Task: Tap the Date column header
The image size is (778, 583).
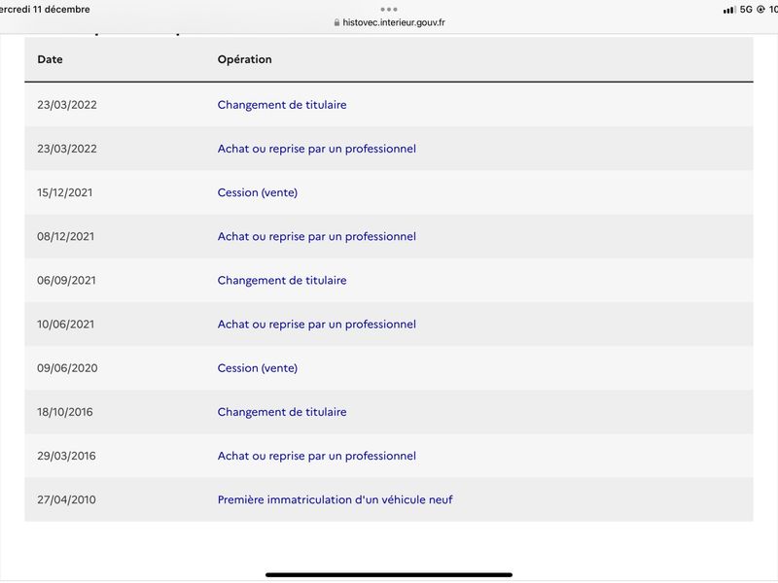Action: pyautogui.click(x=51, y=59)
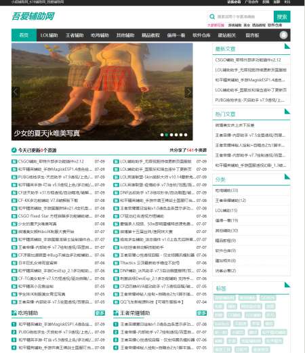Click the 王者荣耀辅助 section heading icon

tap(116, 313)
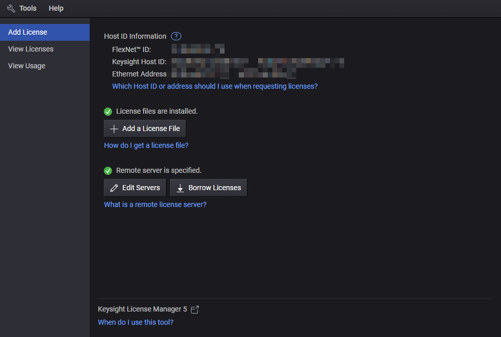Click the plus icon on Add a License File
This screenshot has width=501, height=337.
tap(114, 129)
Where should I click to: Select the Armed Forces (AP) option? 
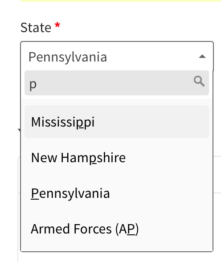pos(117,229)
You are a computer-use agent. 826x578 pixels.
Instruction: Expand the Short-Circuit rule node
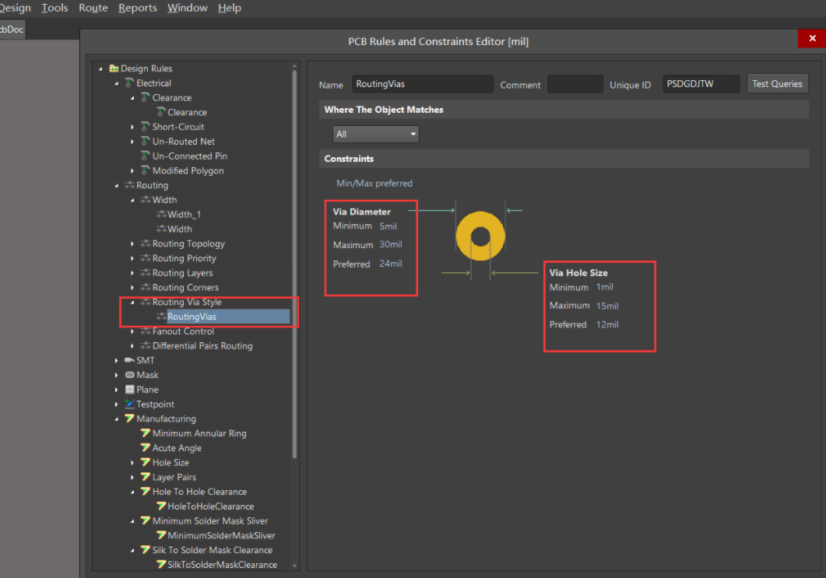pos(132,127)
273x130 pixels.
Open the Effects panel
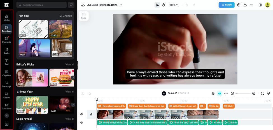tap(6, 95)
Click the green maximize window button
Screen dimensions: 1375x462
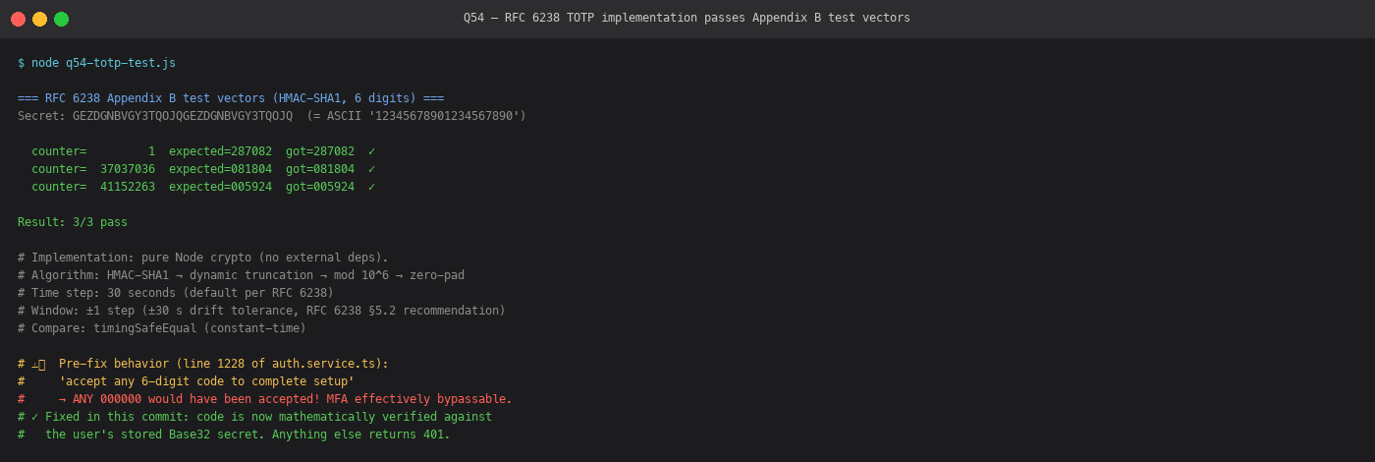(x=61, y=19)

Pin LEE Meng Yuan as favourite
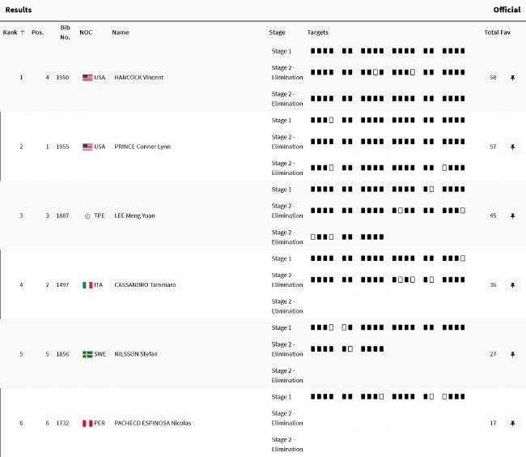512,216
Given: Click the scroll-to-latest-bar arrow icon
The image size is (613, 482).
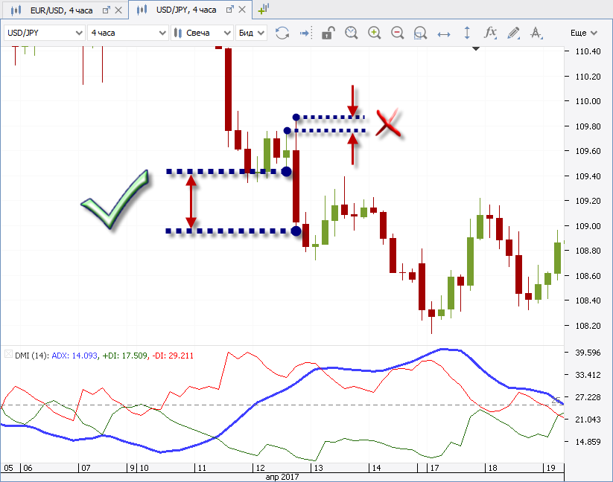Looking at the screenshot, I should coord(305,33).
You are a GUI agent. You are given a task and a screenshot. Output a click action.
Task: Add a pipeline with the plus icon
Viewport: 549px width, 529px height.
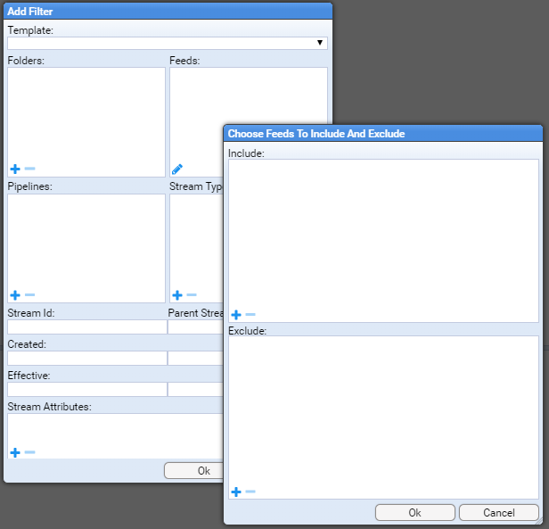click(14, 295)
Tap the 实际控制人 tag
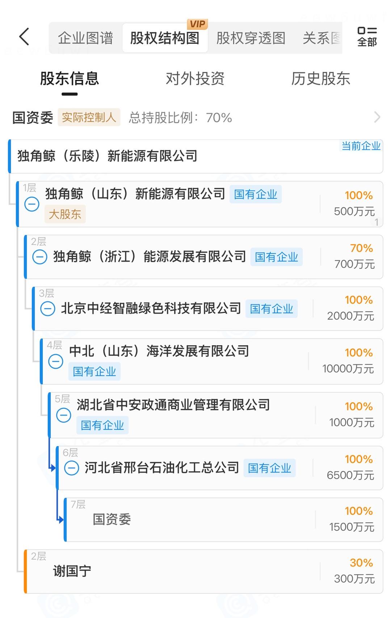Screen dimensions: 391x618 [x=89, y=117]
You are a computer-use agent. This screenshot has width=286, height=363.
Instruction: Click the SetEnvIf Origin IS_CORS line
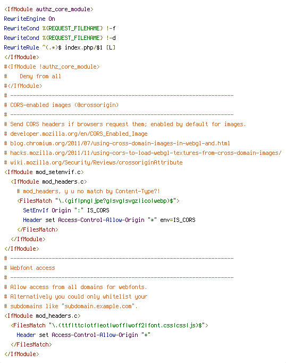[x=66, y=210]
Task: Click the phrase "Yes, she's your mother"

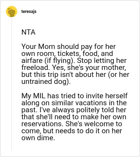Action: point(89,67)
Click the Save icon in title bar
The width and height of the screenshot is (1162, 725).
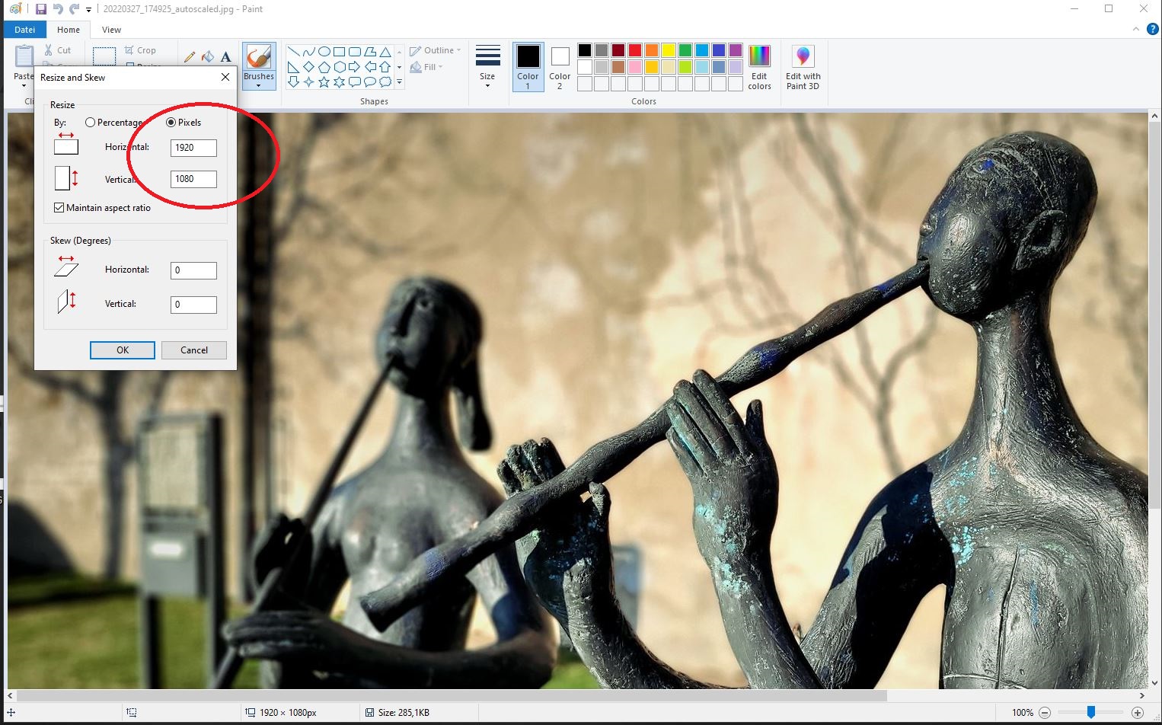[x=41, y=9]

__WORK REQUIRED__: Which lines hold the word "agent"? Return all of them from the records above.

__ANSWER SPACE__:
You are a computer-use agent. 826x578 pixels.
You are a GUI agent. You are given a task and a screenshot. Output a click action.
You are a computer-use agent. This screenshot has width=286, height=363.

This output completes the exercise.